Shannen, still the cast member no one else likes, beams into the convention hall Q&A via an Instagram stream from India, where she is selflessly rescuing baby Bengal tigers and generally saving the planet. She gets a standing ovation from the audience; her former co-stars can only roll their eyes.
None of the above tongue-in-cheekiness is exactly true, but it does give the actors — who now range in age from 46 to 58 — a playful chance to riff on their celebrity personas and post-“90210” epilogues.
The first episode, in fact, verges on one of the smartest portrayals of midlife ennui we’re likely to see this year, save for FX’s “Better Things” and the belatedly satisfying final season of HBO’s “Divorce.” Even if none of the “90210” actors spend their nights on a park bench (fictionally or otherwise), a viewer can at least take a moment to appreciate that their career trajectories aren’t quite what they once imagined.
“How the hell did we end up here?” Jennie asks Jason, just before they sneak off together for some throwback nookie. “Did you ever wonder what our lives would be like if we hadn’t done that show?”
“Every single day,” he sighs.
Perry’s death, at 52, is somewhat nominally acknowledged — a group toast here, a heavy sigh there — but it’s a chill wind that nevertheless blows across the occasion. “We’re not all going to be here forever,” a drunk Tori declares. “But we made something that will be.”
“BH90210” easily locates a tone of self-mockery; if it could somehow remain in the slightly dour, don’t-remind-me mood of this first episode, it might get to a deeper, more profound place than it ever intended: a meta-commentary on fame, age and nostalgia. Instead, shenanigans break out, the dialogue heads for the ham (to go with the cheese), and the gang winds up spending a night in jail.
The ensuing media attention gives Tori the bright idea to approach Fox with a can’t-miss pitch for a reboot of “Beverly Hills, 90210”; the network enthusiastically agrees, if and only if the rest of the cast — including the elusive Shannen — will come aboard. The road back to the Peach Pit, it turns out, is a long one.
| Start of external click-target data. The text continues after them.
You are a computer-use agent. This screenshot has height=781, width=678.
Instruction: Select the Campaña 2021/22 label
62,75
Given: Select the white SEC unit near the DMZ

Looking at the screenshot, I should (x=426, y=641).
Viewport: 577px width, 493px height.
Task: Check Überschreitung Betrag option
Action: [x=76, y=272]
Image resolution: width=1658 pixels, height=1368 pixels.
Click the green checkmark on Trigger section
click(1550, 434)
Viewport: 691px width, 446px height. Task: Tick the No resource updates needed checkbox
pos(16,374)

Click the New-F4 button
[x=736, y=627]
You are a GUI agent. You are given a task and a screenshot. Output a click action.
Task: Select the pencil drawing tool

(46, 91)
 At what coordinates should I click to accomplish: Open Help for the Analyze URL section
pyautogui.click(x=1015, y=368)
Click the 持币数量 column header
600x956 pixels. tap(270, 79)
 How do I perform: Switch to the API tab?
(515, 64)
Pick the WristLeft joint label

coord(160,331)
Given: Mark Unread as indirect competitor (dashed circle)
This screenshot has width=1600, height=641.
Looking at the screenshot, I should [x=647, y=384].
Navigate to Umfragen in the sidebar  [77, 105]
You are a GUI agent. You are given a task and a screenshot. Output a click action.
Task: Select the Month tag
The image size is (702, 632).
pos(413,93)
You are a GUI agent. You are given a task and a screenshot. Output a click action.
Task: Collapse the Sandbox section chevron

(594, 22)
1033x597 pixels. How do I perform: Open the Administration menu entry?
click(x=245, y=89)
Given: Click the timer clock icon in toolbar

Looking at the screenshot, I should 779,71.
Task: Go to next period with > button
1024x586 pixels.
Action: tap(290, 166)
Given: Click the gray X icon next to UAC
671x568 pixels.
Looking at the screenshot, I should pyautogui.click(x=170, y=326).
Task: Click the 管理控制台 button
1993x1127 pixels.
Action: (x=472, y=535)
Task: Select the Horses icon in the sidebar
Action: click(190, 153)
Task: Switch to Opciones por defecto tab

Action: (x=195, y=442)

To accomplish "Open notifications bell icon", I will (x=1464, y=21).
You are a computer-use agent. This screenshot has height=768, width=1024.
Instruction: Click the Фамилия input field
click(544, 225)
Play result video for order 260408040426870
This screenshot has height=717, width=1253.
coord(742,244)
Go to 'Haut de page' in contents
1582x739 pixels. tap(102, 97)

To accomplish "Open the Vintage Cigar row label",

Enlisting a dubious Jennie to her cause, Tori discovers that her co-stars have their own demands — more creative than financial. They each want a chance to color outside the lines, reshaping the tropes that once defined their characters and pigeonholed the actors’ careers. (Except in the case of “Sharknado” star Ziering, who merely wants opportunities for product placement.) The conceit of “BH90210,” then, is to keep viewers guessing whether this project will come together or not.
“What is it that one guy said, ‘You can’t go home again?’ ” Jennie asks Tori.
“What guy?” Tori asks.
“I don’t know,” Jennie says. “I only went to a fake high school.”
BH90210 (one hour) premieres Wednesday at 9 p.m. on Fox.